┌─ Records supplied

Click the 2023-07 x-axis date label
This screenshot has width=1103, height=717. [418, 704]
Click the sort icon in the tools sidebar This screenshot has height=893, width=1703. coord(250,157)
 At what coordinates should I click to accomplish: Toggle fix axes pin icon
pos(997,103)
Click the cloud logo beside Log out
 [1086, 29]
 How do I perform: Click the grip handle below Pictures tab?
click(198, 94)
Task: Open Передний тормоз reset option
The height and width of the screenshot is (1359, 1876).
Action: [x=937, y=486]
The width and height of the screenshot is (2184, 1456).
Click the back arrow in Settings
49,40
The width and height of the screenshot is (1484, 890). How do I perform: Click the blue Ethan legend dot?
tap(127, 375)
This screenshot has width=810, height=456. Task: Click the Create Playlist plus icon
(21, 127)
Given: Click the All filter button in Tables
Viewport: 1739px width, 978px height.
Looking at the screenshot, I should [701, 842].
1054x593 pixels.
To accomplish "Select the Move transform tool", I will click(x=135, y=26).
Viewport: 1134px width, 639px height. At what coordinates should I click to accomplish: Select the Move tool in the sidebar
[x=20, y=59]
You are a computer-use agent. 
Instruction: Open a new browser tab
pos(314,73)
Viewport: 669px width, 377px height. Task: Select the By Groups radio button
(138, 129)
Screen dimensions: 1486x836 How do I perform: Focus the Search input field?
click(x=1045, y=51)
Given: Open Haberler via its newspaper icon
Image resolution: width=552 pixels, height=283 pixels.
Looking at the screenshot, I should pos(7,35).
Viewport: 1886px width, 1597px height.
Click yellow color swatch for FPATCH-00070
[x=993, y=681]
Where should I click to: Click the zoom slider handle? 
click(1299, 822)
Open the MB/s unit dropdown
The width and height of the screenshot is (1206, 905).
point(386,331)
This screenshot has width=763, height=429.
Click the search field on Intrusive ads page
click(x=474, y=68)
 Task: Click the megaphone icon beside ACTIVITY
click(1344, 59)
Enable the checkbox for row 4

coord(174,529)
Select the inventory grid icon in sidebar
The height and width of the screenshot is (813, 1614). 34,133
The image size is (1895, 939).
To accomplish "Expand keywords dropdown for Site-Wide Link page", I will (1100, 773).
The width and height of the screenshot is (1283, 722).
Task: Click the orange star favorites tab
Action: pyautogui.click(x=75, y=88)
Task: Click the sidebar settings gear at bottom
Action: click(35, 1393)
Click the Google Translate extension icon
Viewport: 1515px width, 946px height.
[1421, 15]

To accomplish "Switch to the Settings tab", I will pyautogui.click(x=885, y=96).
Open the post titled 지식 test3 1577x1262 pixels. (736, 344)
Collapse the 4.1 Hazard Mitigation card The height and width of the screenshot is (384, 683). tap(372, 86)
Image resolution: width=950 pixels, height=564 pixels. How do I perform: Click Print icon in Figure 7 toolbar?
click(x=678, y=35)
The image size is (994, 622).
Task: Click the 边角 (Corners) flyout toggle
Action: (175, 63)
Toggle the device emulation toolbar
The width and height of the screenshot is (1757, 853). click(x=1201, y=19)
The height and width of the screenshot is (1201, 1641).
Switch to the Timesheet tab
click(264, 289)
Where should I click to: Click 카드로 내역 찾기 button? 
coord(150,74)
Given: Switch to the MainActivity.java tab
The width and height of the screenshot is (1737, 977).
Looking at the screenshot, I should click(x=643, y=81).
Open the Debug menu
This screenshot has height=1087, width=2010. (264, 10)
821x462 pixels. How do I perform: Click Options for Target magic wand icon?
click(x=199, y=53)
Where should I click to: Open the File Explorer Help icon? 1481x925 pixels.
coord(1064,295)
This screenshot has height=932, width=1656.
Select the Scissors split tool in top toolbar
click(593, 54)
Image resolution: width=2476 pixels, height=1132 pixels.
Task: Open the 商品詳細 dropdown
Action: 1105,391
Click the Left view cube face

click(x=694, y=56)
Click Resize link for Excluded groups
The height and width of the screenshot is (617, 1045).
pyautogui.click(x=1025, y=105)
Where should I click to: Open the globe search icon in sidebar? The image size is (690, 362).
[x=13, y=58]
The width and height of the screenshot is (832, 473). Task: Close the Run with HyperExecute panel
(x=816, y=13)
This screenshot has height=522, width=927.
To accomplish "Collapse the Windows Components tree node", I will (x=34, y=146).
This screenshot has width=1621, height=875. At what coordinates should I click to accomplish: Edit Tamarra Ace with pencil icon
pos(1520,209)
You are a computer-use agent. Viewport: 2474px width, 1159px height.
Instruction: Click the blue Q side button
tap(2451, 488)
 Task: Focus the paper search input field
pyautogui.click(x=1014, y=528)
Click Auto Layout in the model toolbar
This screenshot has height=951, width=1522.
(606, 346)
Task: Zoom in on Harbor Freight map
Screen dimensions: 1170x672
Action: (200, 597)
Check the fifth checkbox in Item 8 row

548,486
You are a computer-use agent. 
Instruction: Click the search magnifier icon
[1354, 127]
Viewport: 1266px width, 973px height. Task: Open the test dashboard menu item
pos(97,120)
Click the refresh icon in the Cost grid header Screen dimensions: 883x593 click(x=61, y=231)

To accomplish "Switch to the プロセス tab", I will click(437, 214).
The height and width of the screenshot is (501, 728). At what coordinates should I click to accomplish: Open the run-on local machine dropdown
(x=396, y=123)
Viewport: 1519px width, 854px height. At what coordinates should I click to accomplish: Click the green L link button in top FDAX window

└─

Required work: Reproduce the entire listing. Keep every word as it is.

Finished task:
Click the 2023-07 x-axis date label
This screenshot has width=1103, height=717. [418, 704]
Click the sort icon in the tools sidebar This screenshot has height=893, width=1703. coord(250,157)
 At what coordinates should I click to accomplish: Toggle fix axes pin icon
pos(997,103)
Click the cloud logo beside Log out
 [1086, 29]
 How do I perform: Click the grip handle below Pictures tab?
click(198, 94)
Task: Open Передний тормоз reset option
The height and width of the screenshot is (1359, 1876).
Action: [x=937, y=486]
The width and height of the screenshot is (2184, 1456).
Click the back arrow in Settings
49,40
The width and height of the screenshot is (1484, 890). How do I perform: Click the blue Ethan legend dot?
tap(127, 375)
This screenshot has width=810, height=456. Task: Click the Create Playlist plus icon
(21, 127)
Given: Click the All filter button in Tables
Viewport: 1739px width, 978px height.
Looking at the screenshot, I should [701, 842].
1054x593 pixels.
To accomplish "Select the Move transform tool", I will click(x=135, y=26).
Viewport: 1134px width, 639px height. At what coordinates should I click to accomplish: Select the Move tool in the sidebar
[x=20, y=59]
You are a computer-use agent. 
Instruction: Open a new browser tab
pos(314,73)
Viewport: 669px width, 377px height. Task: Select the By Groups radio button
(138, 129)
Screen dimensions: 1486x836 How do I perform: Focus the Search input field?
click(x=1045, y=51)
Given: Open Haberler via its newspaper icon
Image resolution: width=552 pixels, height=283 pixels.
Looking at the screenshot, I should pos(7,35).
Viewport: 1886px width, 1597px height.
Click yellow color swatch for FPATCH-00070
[x=993, y=681]
Where should I click to: Click the zoom slider handle? 
click(1299, 822)
Open the MB/s unit dropdown
The width and height of the screenshot is (1206, 905).
point(386,331)
This screenshot has width=763, height=429.
Click the search field on Intrusive ads page
click(x=474, y=68)
 Task: Click the megaphone icon beside ACTIVITY
click(1344, 59)
Enable the checkbox for row 4

coord(174,529)
Select the inventory grid icon in sidebar
The height and width of the screenshot is (813, 1614). 34,133
The image size is (1895, 939).
To accomplish "Expand keywords dropdown for Site-Wide Link page", I will (1100, 773).
The width and height of the screenshot is (1283, 722).
Task: Click the orange star favorites tab
Action: pyautogui.click(x=75, y=88)
Task: Click the sidebar settings gear at bottom
Action: click(35, 1393)
Click the Google Translate extension icon
Viewport: 1515px width, 946px height.
[1421, 15]

To accomplish "Switch to the Settings tab", I will pyautogui.click(x=885, y=96).
Open the post titled 지식 test3 1577x1262 pixels. (736, 344)
Collapse the 4.1 Hazard Mitigation card The height and width of the screenshot is (384, 683). tap(372, 86)
Image resolution: width=950 pixels, height=564 pixels. How do I perform: Click Print icon in Figure 7 toolbar?
click(x=678, y=35)
The image size is (994, 622).
Task: Click the 边角 (Corners) flyout toggle
Action: (175, 63)
Toggle the device emulation toolbar
The width and height of the screenshot is (1757, 853). click(x=1201, y=19)
The height and width of the screenshot is (1201, 1641).
Switch to the Timesheet tab
click(264, 289)
Where should I click to: Click 카드로 내역 찾기 button? 
coord(150,74)
Given: Switch to the MainActivity.java tab
The width and height of the screenshot is (1737, 977).
Looking at the screenshot, I should click(x=643, y=81).
Open the Debug menu
This screenshot has height=1087, width=2010. (264, 10)
821x462 pixels. How do I perform: Click Options for Target magic wand icon?
click(x=199, y=53)
Where should I click to: Open the File Explorer Help icon? 1481x925 pixels.
coord(1064,295)
This screenshot has height=932, width=1656.
Select the Scissors split tool in top toolbar
click(593, 54)
Image resolution: width=2476 pixels, height=1132 pixels.
Task: Open the 商品詳細 dropdown
Action: 1105,391
Click the Left view cube face

click(x=694, y=56)
Click Resize link for Excluded groups
The height and width of the screenshot is (617, 1045).
pyautogui.click(x=1025, y=105)
Where should I click to: Open the globe search icon in sidebar? The image size is (690, 362).
[x=13, y=58]
The width and height of the screenshot is (832, 473). Task: Close the Run with HyperExecute panel
(x=816, y=13)
This screenshot has height=522, width=927.
To accomplish "Collapse the Windows Components tree node", I will (x=34, y=146).
This screenshot has width=1621, height=875. At what coordinates should I click to accomplish: Edit Tamarra Ace with pencil icon
pos(1520,209)
You are a computer-use agent. Viewport: 2474px width, 1159px height.
Instruction: Click the blue Q side button
tap(2451, 488)
 Task: Focus the paper search input field
pyautogui.click(x=1014, y=528)
Click Auto Layout in the model toolbar
This screenshot has height=951, width=1522.
(606, 346)
Task: Zoom in on Harbor Freight map
Screen dimensions: 1170x672
Action: (200, 597)
Check the fifth checkbox in Item 8 row

548,486
You are a computer-use agent. 
Instruction: Click the search magnifier icon
[1354, 127]
Viewport: 1266px width, 973px height. Task: Open the test dashboard menu item
pos(97,120)
Click the refresh icon in the Cost grid header Screen dimensions: 883x593 click(x=61, y=231)

To accomplish "Switch to the プロセス tab", I will click(437, 214).
The height and width of the screenshot is (501, 728). At what coordinates should I click to accomplish: Open the run-on local machine dropdown
(x=396, y=123)
Viewport: 1519px width, 854px height. At what coordinates should I click to accomplish: Click the green L link button in top FDAX window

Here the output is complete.